> _Supplied information_:
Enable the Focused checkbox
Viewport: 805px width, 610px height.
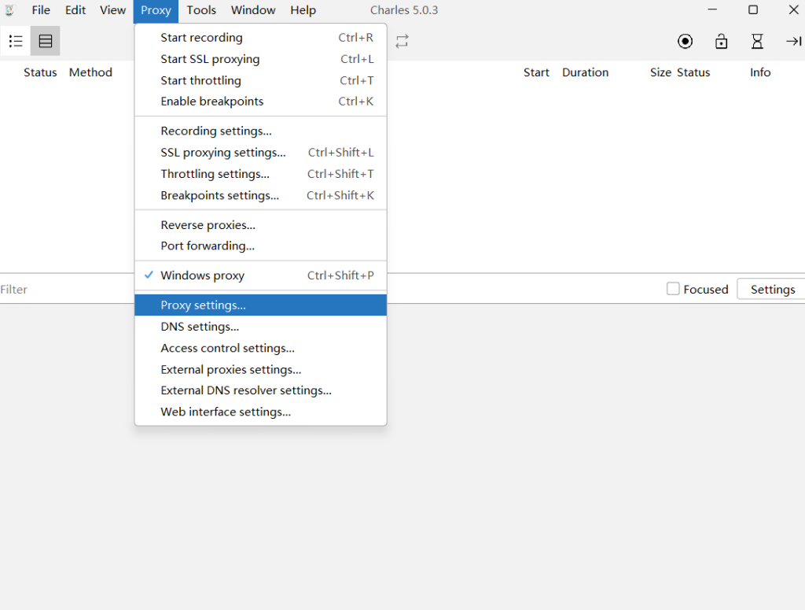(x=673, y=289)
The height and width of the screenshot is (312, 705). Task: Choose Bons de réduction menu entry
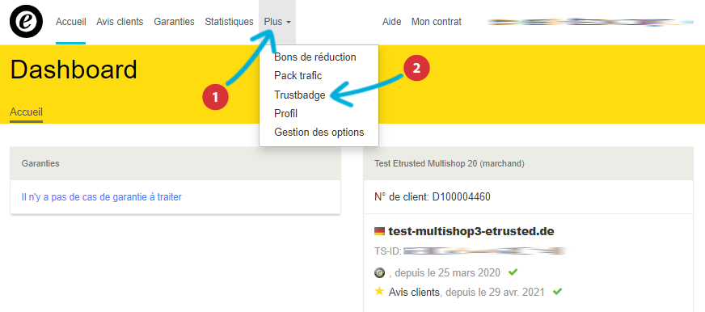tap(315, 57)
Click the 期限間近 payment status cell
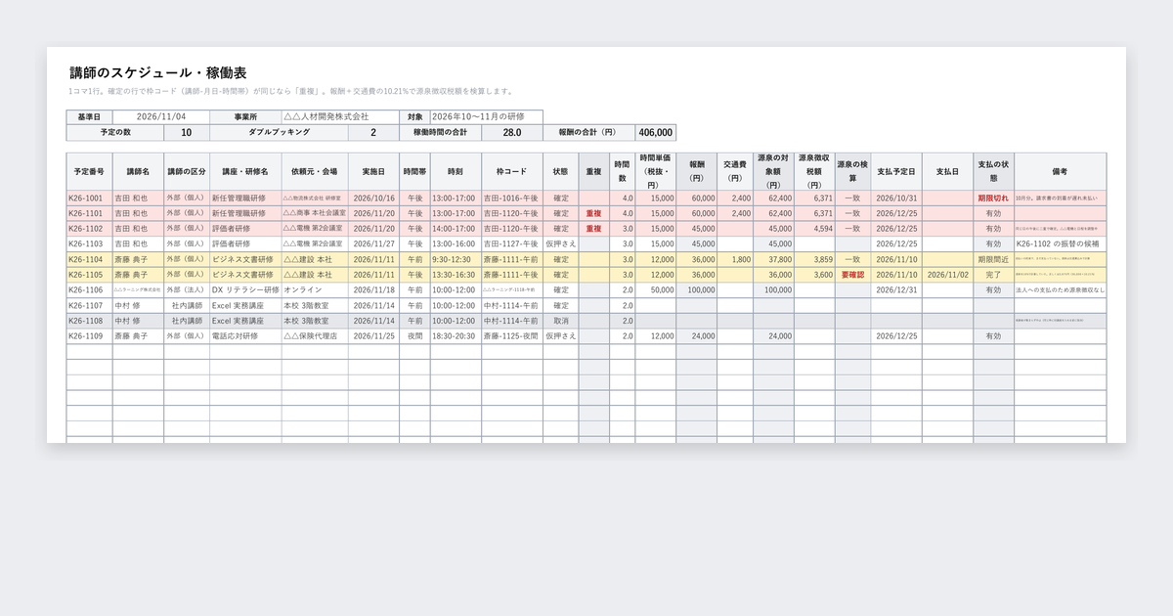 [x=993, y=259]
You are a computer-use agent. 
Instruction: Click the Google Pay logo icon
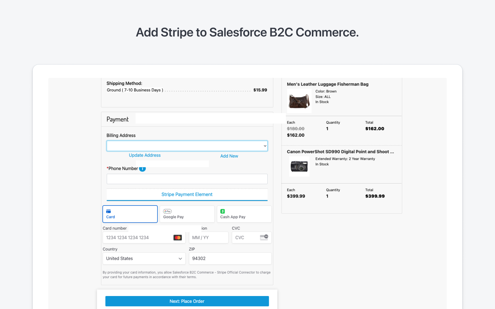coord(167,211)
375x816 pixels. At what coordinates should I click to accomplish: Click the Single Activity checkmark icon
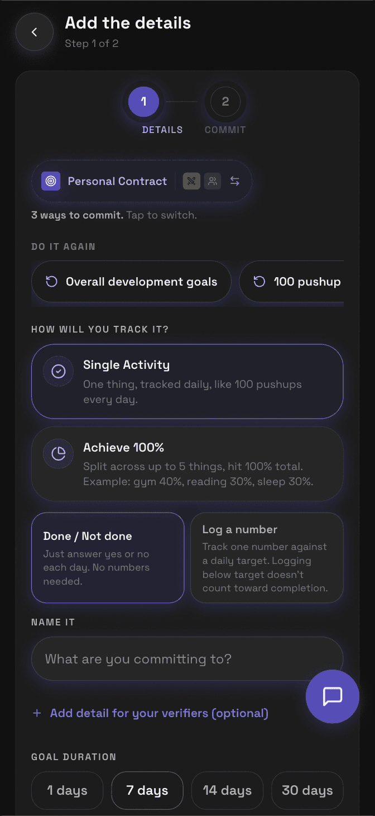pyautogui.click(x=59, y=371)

> _Assignment_: With the pictures left out, write out all of the data exactly.

> _Answer box_:
Enable the Focused checkbox
Viewport: 805px width, 610px height.
(x=673, y=289)
The height and width of the screenshot is (312, 705). Task: Choose Bons de réduction menu entry
tap(315, 57)
Click the 期限間近 payment status cell
 [x=993, y=259]
You are a computer-use agent. 
Instruction: Click the Google Pay logo icon
coord(167,211)
375x816 pixels. At what coordinates should I click to accomplish: Click the Single Activity checkmark icon
pyautogui.click(x=59, y=371)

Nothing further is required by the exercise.